* **Task**
How many lines of the material contain the string "point", with case counting? Reply with the number only.

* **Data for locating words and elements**
★ ★ ★ ★ ★ ★ ★
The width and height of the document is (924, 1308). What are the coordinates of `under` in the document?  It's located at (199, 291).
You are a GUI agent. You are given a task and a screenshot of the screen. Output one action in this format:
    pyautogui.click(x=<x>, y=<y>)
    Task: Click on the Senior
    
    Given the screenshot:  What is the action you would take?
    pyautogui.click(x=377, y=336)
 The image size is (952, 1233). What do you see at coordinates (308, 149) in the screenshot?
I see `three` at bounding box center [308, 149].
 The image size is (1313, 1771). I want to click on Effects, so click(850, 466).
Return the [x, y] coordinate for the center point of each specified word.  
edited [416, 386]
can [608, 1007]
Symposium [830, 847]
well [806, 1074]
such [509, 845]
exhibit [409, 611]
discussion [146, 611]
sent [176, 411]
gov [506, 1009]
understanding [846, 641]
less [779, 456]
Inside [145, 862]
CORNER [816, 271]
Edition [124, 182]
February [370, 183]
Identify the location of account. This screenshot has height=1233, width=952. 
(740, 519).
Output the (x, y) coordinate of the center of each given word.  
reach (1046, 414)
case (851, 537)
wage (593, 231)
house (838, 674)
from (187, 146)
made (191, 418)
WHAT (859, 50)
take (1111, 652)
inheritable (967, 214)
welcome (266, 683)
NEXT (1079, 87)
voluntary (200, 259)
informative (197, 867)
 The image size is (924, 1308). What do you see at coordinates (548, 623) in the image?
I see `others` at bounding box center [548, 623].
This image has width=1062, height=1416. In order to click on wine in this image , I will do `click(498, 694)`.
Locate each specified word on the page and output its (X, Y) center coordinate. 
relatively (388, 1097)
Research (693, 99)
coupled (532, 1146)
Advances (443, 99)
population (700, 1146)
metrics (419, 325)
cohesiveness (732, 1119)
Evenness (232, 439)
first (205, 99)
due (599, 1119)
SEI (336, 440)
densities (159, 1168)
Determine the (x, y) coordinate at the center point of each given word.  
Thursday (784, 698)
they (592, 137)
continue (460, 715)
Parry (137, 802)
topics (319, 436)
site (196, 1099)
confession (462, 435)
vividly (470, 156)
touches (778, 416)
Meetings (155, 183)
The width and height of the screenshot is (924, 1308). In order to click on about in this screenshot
★ ★ ★ ★ ★ ★ ★
* **Final result**
2